2nd Woman. Bought by him, I: for he had heard of me.

Vashti.
I also, sold or bought; nay, rather paid:
Paid like cash to him, that as servant king
My father might have life, and a throne in life.
It mattered nothing then. [The QUEEN pauses.
Often in early summer, as I walkt
A girl singing her happiness, beside
The high green corn, holding all earth my own,
I saw, as my feet and my voice past by,
How in its hiding some croucht little beast
Startled, and filled a space of the gentle corn
With plunging quivering fear. And always then
My heart answer'd the fear that shook the corn,
With a sudden doubt in its beating; for I knew
Within my life such rousing of dismay
I myself should watch, with seizing wonder.
It was so: in the midst of my new love,
That promist such a plenty in my soul,
At last some sleeping terror leapt awake,
And made the young growth shiver and wry about
Inwardly tormented.
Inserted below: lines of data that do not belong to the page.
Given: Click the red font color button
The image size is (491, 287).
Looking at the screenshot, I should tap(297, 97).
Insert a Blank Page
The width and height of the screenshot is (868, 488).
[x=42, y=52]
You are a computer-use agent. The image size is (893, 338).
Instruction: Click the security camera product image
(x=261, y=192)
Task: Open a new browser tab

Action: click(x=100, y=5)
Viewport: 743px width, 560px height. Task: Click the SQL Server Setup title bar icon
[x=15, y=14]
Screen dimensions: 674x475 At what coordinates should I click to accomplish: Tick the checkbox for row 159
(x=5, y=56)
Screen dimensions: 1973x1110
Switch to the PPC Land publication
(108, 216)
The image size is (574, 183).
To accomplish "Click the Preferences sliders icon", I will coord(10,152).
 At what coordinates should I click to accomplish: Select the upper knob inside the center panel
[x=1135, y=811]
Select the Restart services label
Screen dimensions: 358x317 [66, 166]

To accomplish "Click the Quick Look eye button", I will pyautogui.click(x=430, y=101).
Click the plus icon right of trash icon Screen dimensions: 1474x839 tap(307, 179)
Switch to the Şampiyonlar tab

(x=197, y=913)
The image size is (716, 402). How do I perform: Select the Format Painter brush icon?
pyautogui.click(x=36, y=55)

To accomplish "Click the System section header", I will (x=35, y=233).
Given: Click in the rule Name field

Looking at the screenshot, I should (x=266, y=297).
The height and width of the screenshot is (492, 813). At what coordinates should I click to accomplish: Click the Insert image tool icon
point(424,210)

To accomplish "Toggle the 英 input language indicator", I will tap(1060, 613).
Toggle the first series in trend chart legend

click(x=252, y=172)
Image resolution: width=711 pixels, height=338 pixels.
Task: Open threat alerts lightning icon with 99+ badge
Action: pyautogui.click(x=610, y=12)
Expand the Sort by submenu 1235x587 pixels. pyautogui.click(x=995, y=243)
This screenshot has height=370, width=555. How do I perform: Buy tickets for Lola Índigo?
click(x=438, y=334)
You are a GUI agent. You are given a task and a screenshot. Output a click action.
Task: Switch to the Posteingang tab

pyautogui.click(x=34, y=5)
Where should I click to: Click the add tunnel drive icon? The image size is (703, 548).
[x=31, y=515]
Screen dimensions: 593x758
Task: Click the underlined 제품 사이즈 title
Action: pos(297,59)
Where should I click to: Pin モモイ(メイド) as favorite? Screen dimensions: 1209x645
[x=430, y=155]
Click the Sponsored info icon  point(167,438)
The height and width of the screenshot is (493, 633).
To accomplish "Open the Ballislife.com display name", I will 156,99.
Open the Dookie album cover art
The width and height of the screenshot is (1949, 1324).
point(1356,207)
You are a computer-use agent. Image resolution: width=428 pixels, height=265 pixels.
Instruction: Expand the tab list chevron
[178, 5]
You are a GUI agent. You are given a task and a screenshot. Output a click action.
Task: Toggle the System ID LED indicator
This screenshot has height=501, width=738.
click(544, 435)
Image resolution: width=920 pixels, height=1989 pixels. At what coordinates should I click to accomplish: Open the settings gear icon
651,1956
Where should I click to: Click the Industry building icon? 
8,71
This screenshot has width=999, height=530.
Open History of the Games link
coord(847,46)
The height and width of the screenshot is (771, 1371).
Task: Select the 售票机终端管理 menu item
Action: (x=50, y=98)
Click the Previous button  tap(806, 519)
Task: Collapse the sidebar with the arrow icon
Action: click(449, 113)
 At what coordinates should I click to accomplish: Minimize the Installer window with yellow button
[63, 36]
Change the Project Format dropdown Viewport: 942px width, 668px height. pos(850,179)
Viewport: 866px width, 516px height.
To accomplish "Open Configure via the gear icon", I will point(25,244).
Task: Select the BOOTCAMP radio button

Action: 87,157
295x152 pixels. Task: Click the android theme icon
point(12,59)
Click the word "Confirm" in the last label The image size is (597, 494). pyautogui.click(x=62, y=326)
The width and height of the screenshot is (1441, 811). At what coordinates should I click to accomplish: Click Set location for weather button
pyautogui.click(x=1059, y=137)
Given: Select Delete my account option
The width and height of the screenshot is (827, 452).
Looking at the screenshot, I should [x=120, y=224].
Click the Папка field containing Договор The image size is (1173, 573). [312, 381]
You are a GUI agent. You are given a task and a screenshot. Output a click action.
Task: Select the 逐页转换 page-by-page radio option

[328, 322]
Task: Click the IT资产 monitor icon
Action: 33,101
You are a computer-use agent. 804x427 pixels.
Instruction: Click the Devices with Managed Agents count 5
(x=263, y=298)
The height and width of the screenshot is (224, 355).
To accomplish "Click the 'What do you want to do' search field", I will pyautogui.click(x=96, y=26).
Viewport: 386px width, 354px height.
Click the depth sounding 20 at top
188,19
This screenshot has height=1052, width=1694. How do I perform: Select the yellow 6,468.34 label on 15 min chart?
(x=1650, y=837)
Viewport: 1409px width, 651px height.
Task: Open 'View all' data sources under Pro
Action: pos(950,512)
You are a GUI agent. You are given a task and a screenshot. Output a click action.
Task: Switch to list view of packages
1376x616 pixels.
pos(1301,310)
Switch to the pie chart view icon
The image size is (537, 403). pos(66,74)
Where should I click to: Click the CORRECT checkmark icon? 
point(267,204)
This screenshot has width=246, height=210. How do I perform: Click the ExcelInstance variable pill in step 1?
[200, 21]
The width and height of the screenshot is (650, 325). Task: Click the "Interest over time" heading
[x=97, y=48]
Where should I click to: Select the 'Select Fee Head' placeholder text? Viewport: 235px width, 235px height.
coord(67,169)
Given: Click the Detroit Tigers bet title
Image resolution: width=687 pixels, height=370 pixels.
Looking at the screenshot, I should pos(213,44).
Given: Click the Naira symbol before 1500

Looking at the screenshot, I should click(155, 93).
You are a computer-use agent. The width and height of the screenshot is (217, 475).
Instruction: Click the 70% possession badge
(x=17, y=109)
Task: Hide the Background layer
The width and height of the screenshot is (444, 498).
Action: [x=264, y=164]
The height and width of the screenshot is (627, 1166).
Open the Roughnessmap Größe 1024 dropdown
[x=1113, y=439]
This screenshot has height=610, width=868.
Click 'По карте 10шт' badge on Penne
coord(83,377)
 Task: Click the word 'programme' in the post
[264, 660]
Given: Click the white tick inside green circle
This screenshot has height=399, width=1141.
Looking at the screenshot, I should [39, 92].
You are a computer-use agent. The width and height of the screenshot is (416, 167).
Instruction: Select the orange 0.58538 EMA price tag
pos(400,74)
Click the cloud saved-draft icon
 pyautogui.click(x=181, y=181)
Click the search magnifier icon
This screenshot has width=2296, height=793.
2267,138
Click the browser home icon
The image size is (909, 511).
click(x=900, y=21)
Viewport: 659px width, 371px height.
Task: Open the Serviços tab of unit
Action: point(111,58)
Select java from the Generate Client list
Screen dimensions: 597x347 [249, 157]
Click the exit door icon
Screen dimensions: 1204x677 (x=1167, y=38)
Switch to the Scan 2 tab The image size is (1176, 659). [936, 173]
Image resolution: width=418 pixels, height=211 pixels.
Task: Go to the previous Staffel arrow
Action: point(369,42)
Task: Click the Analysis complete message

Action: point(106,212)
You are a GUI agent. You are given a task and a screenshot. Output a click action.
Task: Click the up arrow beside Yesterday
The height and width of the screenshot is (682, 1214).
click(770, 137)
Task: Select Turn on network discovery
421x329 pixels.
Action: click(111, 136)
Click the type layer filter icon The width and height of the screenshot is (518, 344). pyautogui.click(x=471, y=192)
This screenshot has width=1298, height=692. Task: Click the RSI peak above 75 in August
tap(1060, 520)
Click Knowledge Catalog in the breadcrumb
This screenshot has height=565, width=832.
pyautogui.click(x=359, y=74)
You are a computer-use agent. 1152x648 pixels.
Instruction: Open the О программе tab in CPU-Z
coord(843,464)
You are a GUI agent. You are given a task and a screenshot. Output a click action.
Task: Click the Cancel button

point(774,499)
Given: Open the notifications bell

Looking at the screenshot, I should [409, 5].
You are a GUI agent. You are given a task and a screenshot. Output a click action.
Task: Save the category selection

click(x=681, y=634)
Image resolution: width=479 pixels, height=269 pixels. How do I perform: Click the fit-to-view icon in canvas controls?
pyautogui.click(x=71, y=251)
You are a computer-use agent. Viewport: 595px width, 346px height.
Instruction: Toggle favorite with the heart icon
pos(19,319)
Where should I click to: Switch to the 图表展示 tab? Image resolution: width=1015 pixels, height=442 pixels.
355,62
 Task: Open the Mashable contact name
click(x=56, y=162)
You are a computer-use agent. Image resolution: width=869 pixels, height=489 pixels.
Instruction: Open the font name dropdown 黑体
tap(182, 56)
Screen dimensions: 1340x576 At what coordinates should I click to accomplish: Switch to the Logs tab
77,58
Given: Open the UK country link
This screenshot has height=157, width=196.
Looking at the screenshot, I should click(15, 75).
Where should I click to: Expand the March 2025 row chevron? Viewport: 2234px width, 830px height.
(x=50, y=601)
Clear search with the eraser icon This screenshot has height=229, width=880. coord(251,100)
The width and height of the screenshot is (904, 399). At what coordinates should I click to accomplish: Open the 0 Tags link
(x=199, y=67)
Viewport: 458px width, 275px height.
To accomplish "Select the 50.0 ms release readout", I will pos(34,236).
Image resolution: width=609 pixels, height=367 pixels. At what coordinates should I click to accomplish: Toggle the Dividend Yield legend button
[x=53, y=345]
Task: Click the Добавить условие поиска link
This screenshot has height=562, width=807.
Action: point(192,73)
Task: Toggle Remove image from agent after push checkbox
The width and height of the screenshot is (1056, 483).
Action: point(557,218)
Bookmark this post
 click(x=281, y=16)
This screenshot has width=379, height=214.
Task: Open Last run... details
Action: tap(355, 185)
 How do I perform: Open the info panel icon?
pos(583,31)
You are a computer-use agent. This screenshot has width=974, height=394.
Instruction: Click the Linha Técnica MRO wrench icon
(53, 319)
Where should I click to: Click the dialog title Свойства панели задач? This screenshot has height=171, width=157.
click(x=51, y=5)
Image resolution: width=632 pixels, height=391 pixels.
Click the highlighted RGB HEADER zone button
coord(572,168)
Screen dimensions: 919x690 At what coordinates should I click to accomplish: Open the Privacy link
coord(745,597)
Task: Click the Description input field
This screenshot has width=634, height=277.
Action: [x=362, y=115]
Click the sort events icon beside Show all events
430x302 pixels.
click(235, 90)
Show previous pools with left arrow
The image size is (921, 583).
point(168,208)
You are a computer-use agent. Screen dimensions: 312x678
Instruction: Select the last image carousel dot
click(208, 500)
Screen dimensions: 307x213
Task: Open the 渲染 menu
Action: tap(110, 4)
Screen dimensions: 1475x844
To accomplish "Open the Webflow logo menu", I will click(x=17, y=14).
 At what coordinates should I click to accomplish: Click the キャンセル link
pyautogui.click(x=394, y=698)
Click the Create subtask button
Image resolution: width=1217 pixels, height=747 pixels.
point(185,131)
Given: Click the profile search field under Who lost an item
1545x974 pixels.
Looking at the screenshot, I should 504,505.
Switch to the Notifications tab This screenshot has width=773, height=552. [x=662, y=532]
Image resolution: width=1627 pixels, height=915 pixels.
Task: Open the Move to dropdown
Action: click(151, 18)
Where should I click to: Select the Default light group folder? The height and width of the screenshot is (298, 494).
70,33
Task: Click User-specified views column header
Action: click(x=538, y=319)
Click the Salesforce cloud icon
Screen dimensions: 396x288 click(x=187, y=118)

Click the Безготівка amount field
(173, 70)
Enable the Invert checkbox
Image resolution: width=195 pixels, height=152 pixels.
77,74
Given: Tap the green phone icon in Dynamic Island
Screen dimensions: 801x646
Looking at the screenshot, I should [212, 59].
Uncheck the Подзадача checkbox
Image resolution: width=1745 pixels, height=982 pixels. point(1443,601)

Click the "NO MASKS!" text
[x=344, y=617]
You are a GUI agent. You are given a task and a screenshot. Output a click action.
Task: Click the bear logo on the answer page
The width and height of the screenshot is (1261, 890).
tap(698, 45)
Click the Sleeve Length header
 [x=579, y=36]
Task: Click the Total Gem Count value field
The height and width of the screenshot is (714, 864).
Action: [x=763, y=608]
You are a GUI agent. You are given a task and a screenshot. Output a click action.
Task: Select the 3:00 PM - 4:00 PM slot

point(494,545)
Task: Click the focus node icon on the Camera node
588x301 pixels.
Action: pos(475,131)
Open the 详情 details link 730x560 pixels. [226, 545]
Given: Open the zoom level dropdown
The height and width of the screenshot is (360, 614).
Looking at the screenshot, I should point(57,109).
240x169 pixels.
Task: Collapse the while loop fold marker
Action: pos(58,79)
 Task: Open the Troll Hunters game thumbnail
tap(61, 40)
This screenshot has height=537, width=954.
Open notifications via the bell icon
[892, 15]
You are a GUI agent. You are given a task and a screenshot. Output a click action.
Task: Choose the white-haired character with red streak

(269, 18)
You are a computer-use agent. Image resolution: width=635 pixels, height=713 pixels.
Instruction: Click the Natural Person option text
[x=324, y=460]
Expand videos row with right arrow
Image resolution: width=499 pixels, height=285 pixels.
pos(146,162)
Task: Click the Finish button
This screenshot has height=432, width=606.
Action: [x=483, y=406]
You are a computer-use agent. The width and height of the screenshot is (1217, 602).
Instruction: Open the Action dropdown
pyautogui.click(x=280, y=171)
Yea, and my heart
It was, my heart in its hiding of green love,
That took so wildly the approaching sound
Of something strangely fearful walking near.

3rd Woman. A queer tale, this.

1st Woman.
     A spectre visited you?

Vashti. Indeed, a spectre.

1st Woman.
     That have I never seen.
Was it the kind with nose and mouth grown sharp
To an eagle's bill, and claws upon its fingers,
The curve of them pasted with a bloody glue?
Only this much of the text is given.